On an errant shot at goal by former Richmond star Darren Gasper:
Ahh, Gasper the unfriendly post.
Upon seeing Port Adelaide’s Josh Carr approached by a tackler:
Carr – covered by a third party.
On a collision between Carr’s brother Matthew and former Docker Trent Croad:
Carr was just poleaxed by his own team-mate. Does that qualify as Croad rage?
On the eternal struggles of the tall defender:
Right now Shannon Watt looks like a man in a darkened room trying to discover where all the furniture is.
On a West Coast Eagles champion:
The way Jakovich is playing today he’s closer to teething than retiring.
On Collingwood’s burly full-forward of the 2000s:
When Anthony Rocca backs into a pack, he beeps.
Harking back to his FM radio days with another 1960s music reference:
The Dockers’ defence is in disarray. Everybody wants to be Gladys Knight, nobody wants to be the Pips.
On the unfortunate lot of a lumbering Adelaide ruckman:
Shaun Rehn has been terrific again today but look at him, he’s paid a price.

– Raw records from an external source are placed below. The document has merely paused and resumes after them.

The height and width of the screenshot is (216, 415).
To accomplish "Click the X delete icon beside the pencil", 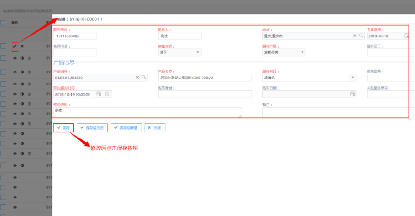I will click(x=22, y=46).

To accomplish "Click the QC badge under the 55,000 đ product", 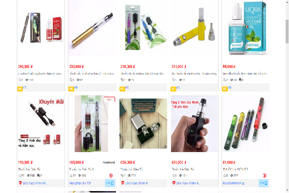I will (x=224, y=89).
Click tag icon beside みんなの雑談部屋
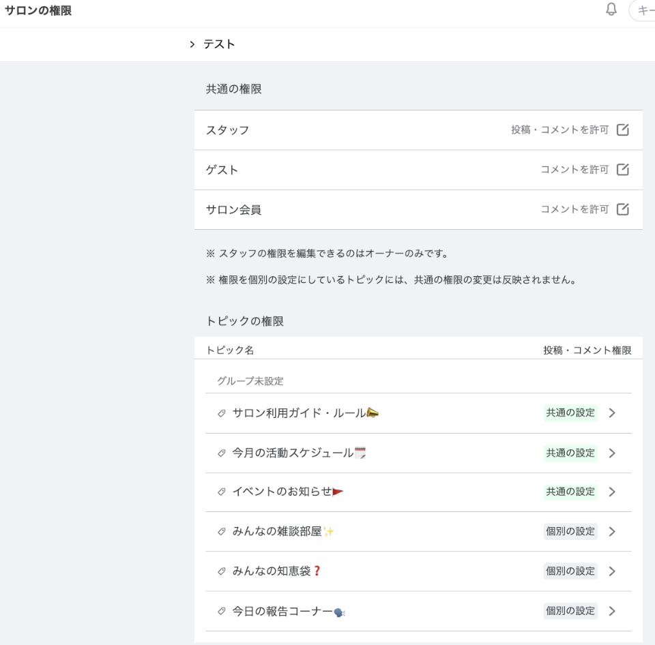Image resolution: width=655 pixels, height=645 pixels. pos(221,531)
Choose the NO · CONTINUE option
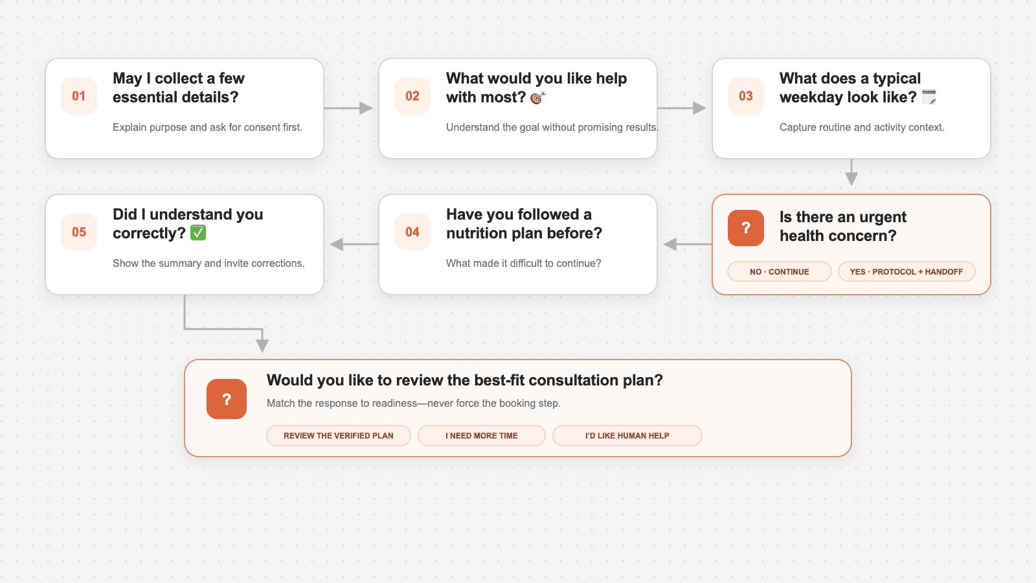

Like a Saint Bernard in a heatwave.
On a Brownlow medal-winning former Bulldogs and Bears star:
Hardie decides to have a bounce. Look at him go. Amazing. Not bad for a guy who’s built like a pirate’s lunch table.
On St Kilda’s premiership drought:
The Saints have had more five-year plans than Fidel Castro.
On the one-dimensional kicking skills of Essendon forward Scott Lucas:
I think it’s safe to say Lucas takes his right leg out there purely for balance.
On his former colleague Robert DiPierdomenico:
That’s the latest from the huddles. For those of you who don’t know, Dipper is a graduate of the Don Corleone school of elocution.
On a former Adelaide and Geelong livewire’s unpredictable moves:
I swear if Ronnie Burns were building a house he’d start with the roof.
On football tactics:
Some people might say that was a set play, but if it was, the Swans must have copied it off a Portuguese bus timetable.
On Simon Black, again:
A lot of talk these days is about ‘inside players’. Well, as we saw there, if Simon Black was any more inside he’d be a pancreas.
On a clash between Essendon and Hawthorn great Paul Salmon and the more slimline St Kilda star Nicky ‘Elvis’ Winmar:
Just as Winmar landed, big Salmon came crashing down on top of him. They’re slowly getting up and now I can report the building has left the Elvis.